[Pixel coordinate grounding data]

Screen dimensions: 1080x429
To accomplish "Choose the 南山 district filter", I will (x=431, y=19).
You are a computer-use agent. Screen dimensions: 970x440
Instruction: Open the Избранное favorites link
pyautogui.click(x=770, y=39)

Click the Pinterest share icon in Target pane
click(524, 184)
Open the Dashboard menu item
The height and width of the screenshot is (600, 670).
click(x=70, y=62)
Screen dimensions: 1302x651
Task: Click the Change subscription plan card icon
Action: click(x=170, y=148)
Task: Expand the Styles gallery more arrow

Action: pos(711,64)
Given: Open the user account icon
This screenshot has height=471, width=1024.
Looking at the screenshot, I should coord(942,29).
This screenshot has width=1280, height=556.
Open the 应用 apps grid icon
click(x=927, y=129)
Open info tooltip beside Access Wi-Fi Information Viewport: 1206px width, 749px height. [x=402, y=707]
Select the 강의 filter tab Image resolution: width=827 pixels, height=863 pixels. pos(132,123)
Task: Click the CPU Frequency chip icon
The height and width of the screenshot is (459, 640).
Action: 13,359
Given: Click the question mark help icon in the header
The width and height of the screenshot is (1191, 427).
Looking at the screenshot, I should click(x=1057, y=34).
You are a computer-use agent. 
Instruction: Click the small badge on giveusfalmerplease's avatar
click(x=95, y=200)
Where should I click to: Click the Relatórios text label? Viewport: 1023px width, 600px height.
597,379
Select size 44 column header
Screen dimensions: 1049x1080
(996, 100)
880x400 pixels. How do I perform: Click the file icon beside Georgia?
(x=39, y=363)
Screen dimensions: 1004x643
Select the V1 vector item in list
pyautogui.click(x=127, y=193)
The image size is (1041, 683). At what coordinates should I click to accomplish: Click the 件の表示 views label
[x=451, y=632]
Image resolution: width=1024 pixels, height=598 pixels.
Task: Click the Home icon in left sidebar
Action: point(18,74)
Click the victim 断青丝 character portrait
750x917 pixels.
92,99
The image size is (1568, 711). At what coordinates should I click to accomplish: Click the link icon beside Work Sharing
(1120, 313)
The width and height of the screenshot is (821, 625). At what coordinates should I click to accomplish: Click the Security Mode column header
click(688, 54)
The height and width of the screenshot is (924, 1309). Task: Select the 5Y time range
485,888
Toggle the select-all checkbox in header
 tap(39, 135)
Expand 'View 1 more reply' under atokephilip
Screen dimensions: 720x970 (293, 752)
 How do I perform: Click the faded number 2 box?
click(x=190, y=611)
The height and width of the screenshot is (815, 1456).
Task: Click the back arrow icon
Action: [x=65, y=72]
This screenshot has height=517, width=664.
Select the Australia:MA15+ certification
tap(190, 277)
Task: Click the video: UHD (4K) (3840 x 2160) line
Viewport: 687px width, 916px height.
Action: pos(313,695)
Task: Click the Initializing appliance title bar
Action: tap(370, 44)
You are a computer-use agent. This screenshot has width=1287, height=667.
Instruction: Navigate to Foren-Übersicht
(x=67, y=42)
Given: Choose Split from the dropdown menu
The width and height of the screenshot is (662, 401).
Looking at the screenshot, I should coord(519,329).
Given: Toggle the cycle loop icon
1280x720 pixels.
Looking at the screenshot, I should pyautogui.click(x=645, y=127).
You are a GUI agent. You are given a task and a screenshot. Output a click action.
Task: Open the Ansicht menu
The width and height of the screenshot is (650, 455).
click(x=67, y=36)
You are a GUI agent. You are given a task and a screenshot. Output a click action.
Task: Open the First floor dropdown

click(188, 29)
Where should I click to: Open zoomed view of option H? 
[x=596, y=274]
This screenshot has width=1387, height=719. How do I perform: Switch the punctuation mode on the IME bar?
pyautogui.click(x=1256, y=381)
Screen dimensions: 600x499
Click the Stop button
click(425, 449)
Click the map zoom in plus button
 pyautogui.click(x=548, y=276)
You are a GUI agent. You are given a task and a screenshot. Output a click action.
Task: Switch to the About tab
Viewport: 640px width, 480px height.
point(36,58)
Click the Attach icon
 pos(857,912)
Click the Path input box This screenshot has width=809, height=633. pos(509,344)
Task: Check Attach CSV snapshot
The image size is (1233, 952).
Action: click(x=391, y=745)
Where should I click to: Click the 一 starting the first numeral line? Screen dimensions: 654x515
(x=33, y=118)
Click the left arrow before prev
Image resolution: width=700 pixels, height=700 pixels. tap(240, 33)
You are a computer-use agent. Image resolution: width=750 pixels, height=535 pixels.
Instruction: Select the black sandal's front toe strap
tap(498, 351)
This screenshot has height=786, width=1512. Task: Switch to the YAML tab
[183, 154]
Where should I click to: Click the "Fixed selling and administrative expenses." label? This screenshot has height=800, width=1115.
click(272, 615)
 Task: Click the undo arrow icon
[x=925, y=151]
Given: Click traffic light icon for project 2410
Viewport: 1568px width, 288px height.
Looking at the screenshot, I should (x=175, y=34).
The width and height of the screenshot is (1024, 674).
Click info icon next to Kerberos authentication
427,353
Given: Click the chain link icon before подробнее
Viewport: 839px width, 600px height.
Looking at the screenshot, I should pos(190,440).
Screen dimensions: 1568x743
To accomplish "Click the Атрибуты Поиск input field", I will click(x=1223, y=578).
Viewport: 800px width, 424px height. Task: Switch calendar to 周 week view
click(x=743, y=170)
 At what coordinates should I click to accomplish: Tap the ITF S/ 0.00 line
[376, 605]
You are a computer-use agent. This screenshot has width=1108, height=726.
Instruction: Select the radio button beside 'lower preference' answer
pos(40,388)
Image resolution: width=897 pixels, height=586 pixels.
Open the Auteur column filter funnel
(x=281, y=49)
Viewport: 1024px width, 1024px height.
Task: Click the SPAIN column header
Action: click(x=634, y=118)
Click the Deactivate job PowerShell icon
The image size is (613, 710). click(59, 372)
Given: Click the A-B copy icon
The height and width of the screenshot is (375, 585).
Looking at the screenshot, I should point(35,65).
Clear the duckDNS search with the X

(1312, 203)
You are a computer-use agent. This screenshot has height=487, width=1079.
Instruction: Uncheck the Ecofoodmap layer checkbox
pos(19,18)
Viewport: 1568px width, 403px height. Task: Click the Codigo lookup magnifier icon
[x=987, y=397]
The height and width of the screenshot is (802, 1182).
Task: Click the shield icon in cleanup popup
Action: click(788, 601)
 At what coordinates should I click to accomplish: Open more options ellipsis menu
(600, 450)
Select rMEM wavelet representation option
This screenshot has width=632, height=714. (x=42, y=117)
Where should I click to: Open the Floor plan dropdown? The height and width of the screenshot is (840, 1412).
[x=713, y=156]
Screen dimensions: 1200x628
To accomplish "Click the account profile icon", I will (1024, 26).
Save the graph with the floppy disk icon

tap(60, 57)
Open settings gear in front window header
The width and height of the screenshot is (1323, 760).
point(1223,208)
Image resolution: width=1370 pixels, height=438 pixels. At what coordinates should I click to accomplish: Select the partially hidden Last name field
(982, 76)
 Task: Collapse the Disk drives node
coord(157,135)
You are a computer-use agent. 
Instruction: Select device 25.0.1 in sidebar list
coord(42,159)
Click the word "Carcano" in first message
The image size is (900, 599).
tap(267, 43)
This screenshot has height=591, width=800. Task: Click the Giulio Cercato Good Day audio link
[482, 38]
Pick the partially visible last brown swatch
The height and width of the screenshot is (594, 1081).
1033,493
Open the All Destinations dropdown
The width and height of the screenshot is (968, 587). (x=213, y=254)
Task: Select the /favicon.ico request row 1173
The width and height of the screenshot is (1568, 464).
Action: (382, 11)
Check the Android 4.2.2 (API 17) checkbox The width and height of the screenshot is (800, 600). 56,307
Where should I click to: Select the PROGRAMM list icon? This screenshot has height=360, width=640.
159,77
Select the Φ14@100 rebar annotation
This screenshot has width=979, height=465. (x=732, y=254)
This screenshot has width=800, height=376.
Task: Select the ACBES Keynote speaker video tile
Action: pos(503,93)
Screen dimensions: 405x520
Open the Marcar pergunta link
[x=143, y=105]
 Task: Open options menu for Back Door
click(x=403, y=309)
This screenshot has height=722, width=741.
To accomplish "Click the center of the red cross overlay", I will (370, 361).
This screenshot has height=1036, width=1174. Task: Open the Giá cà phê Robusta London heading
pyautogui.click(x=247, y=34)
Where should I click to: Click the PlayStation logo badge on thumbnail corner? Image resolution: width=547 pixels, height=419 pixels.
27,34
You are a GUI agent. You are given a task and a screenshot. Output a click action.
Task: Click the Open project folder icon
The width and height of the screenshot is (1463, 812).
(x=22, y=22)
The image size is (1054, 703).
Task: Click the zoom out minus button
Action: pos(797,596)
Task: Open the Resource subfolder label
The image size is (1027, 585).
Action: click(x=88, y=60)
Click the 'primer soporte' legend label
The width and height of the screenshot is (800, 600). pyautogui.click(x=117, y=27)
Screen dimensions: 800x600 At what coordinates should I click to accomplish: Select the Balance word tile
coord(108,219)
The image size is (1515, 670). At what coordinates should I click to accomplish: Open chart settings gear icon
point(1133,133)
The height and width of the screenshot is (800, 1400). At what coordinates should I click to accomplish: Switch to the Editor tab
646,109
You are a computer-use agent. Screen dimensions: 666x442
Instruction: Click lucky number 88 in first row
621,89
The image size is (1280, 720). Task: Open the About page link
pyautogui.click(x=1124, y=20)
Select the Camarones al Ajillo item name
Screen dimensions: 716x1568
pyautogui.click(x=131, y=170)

**Instructions for the task**
Please output exactly the lines between the one holding "The height and width of the screenshot is (459, 640)." and the one holding "has width=1287, height=667." in the records above, inclusive, and nothing more.

**Response below**
The height and width of the screenshot is (459, 640).
Action: 13,359
Given: Click the question mark help icon in the header
The width and height of the screenshot is (1191, 427).
Looking at the screenshot, I should click(x=1057, y=34).
You are a computer-use agent. 
Instruction: Click the small badge on giveusfalmerplease's avatar
click(x=95, y=200)
Where should I click to: Click the Relatórios text label? Viewport: 1023px width, 600px height.
597,379
Select size 44 column header
Screen dimensions: 1049x1080
(996, 100)
880x400 pixels. How do I perform: Click the file icon beside Georgia?
(x=39, y=363)
Screen dimensions: 1004x643
Select the V1 vector item in list
pyautogui.click(x=127, y=193)
The image size is (1041, 683). At what coordinates should I click to accomplish: Click the 件の表示 views label
[x=451, y=632]
Image resolution: width=1024 pixels, height=598 pixels.
Task: Click the Home icon in left sidebar
Action: point(18,74)
Click the victim 断青丝 character portrait
750x917 pixels.
92,99
The image size is (1568, 711). At what coordinates should I click to accomplish: Click the link icon beside Work Sharing
(1120, 313)
The width and height of the screenshot is (821, 625). At what coordinates should I click to accomplish: Click the Security Mode column header
click(688, 54)
The height and width of the screenshot is (924, 1309). Task: Select the 5Y time range
485,888
Toggle the select-all checkbox in header
 tap(39, 135)
Expand 'View 1 more reply' under atokephilip
Screen dimensions: 720x970 (293, 752)
 How do I perform: Click the faded number 2 box?
click(x=190, y=611)
The height and width of the screenshot is (815, 1456).
Task: Click the back arrow icon
Action: [x=65, y=72]
This screenshot has height=517, width=664.
Select the Australia:MA15+ certification
tap(190, 277)
Task: Click the video: UHD (4K) (3840 x 2160) line
Viewport: 687px width, 916px height.
Action: pos(313,695)
Task: Click the Initializing appliance title bar
Action: tap(370, 44)
You are a computer-use agent. This screenshot has width=1287, height=667.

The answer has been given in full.